Por isso, apesar da capacidade de produzir forças maiores em movimentos excêntricos, essa força "extra" pode não ser acompanhada por um estímulo hipertrófico proporcional, se menos fibras estão efetivamente participando da ação (Douglas et al., 2017).


Implicações práticas para o treinamento

  • Treinar ambas as fases sendo que a excêntrica de forma controlada e com sobrecarga progressiva continua sendo a melhor prática.

  • A exclusividade do treino excêntrico não parece oferecer grande vantagem hipertrófica em relação ao treinamento tradicional.

  • A manipulação do volume total, da proximidade da falha e da intensidade continua sendo o principal fator de progressão.

     

    Conclusão final 

    Embora a fase excêntrica continue sendo uma parte importante do treinamento de força, seu papel isolado na hipertrofia pode ter sido superestimado. O que importa, de fato, é o conjunto do estímulo mecânico aplicado às fibras musculares ativamente recrutadas, independentemente do tipo de ação muscular. 


Referências

  1. Enoka, R. M. (1996). Eccentric contractions require unique activation strategies by the nervous system. Journal of Applied Physiology, 81(6), 2339-2346.

  2. Herzog, W. (2014). Mechanisms of enhanced force production in lengthening (eccentric) muscle contractions. Journal of Applied Physiology, 116(11), 1407-1417.

  3. Powers, S. K., et al. (2020). Exercise Physiology: Theory and Application to Fitness and Performance. McGraw Hill.

  4. Roig, M., et al. (2009). The effects of eccentric versus concentric resistance training on muscle strength and mass in healthy adults: a systematic review with meta-analysis. British Journal of Sports Medicine, 43(8), 556-568.

  5. Schoenfeld, B. J. (2010). The mechanisms of muscle hypertrophy and their application to resistance training. Journal of Strength and Conditioning Research, 24(10), 2857-2872.

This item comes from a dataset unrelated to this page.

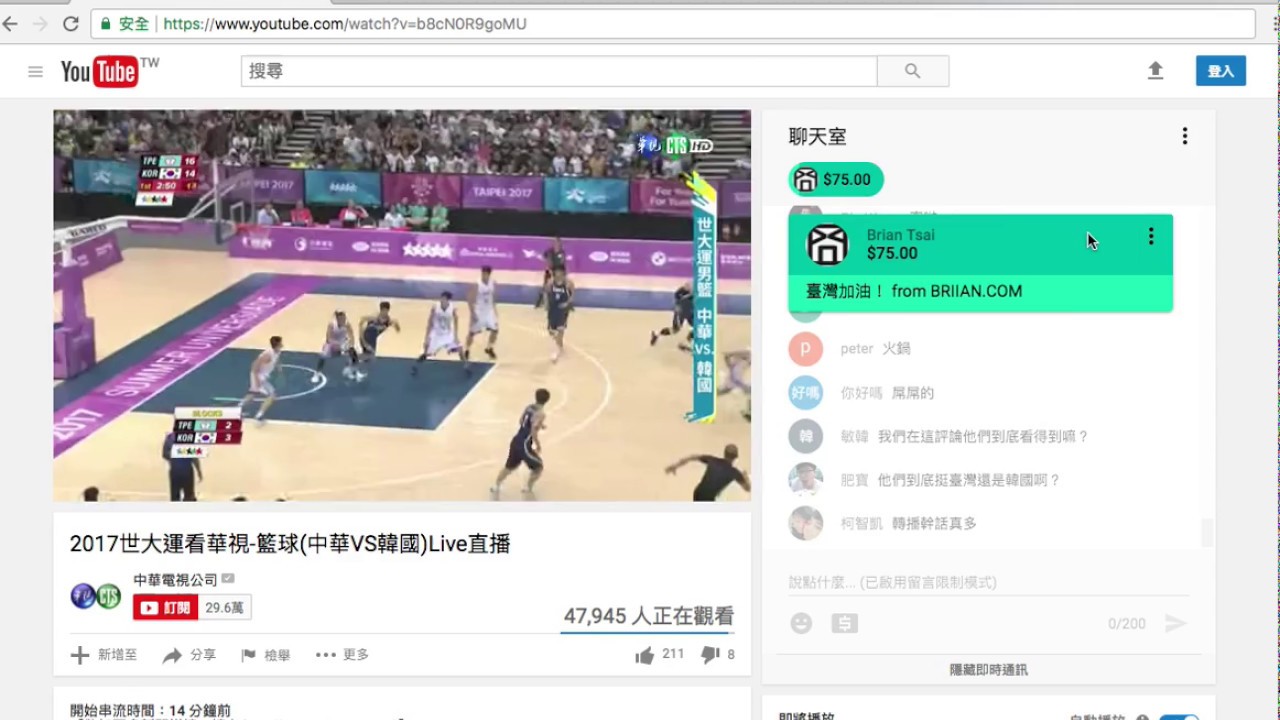Toggle the autoplay switch

pos(1182,718)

  6. Schoenfeld, B. J., et al. (2017). Effects of different volume-equated resistance training loading strategies on muscular adaptations in well-trained men. Journal of Strength and Conditioning Research, 31(12), 3059-3066.

  7. Wernbom, M., et al. (2007). The influence of frequency, intensity, volume and mode of strength training on whole muscle cross-sectional area in humans. Sports Medicine, 37(3), 225-264.

  8. Douglas, J., et al. (2017). Chronic adaptations to eccentric training: a systematic review. Sports Medicine, 47(5), 917-941.

  9. Haun, C. T., et al. (2019). A critical evaluation of the biological construct skeletal muscle hypertrophy: Size matters but so does the measurement. Frontiers in Physiology, 10, 247.

  10. McHugh, M. P. (2003). Recent advances in the understanding of the repeated bout effect: the protective effect against muscle damage from a single bout of eccentric exercise. Scandinavian Journal of Medicine & Science in Sports, 13(2), 88-97.